The best analysis of this phenomenon is in Postwar – a History of Europe since 1945, by Tony Judt (p. 357):

“in 1951 Britain was still the major manufacturing centre of Europe, producing twice as much as France and Germany combined. It provided full employment and it did grow, albeit more slowly than everywhere else. It suffered however, from two crippling disadvantages, one a product of historical misfortune, the other self-imposed… the U.K.’s endemic balance of payments crisis was in large measure a result of the debts racked up to pay for the six-year war against Germany and Japan, to which should be added the enormous cost of supporting an effective postwar defence establishment (8.2% of the national income in 1955, against a German outlay of less than half that figure). The pound – still a major unit of international transactions in the 1950s – was overvalued, which made it hard for Britain to sell enough abroad to compensate for sterling’s chronic deficit against the dollar.
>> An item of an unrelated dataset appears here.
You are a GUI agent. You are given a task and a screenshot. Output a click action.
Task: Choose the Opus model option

An island country, utterly dependent on imports of food and vital raw materials, Britain had historically compensated for this structural vulnerability by its privileged access to protected markets in the empire and commonwealth. But this dependence on far-flung markets and resources, an advantage in the initial postwar years as the rest of Europe struggled to recover, became a serious liability once Europe – and especially the EEC zone – took off. The British could not compete with the U.S. and later Germany, in an unprotected overseas market… in some measure the relative economic decline of Britain was thus inevitable. But Britain’s own contribution should not be underestimated. Even before World War Two, Britain’s manufacturing industry had gained a well-deserved reputation for inefficiency, for coasting on past success.”

In other words, the pound sterling was too strong to provide the British manufacturing sector with a global client base outside the Commonwealth, where British goods enjoyed privileged access; but too weak to repay American war loans. It was the Goldilocks of currencies.
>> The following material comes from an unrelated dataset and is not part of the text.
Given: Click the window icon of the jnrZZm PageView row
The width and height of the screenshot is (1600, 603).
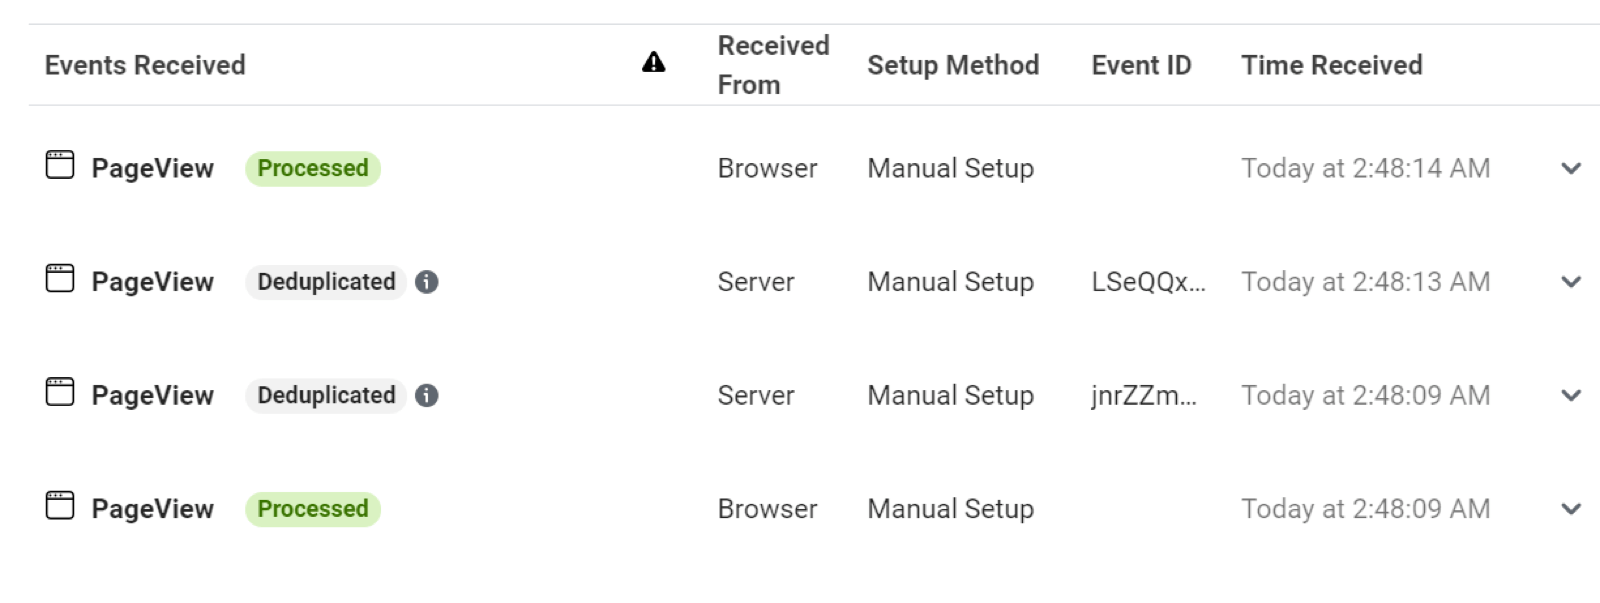Looking at the screenshot, I should 60,392.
It is strange to recall that the American dollar was, once, more highly valued than the pound. When I moved to London, in August 2007, to work at Deutsche Bank, on the trading floor, the dollar was a kind of hapless joke, in the manner of all trades that sour. The exchange ratio of the dollar to the pound was 2:1. I can vividly recall one advertisement for a New York hotel that ran a photo of a glamorous couple, captioned, “Darling, isn’t the exchange rate romantic?”
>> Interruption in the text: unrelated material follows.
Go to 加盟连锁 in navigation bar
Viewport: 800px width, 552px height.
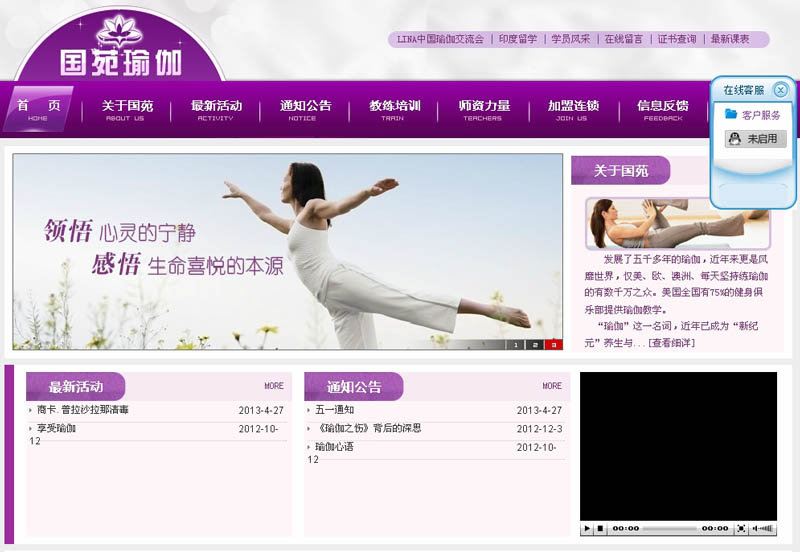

British trade policy, after the war, was to leverage this country’s privileged access to Commonwealth markets: British Guyana, South Africa, Kenya, Hong Kong, Belize, Canada, Australia, India, New Zealand, Cameroon, Jamaica, Bangladesh, Malaysia, Singapore, Pakistan, Botswana, Ghana, Malawi, Namibia, Rwanda, Uganda, Zambia, Barbados, and Brunei, amongst others.

The choice to baptise this last shadow of the empire, at sunset, in honour of the political settlement instituted by Cromwell, is an intriguing fact. But like the Commonwealth that Cromwell initially favoured, then subsequently disbanded, it was only a temporary measure: a stop-gap.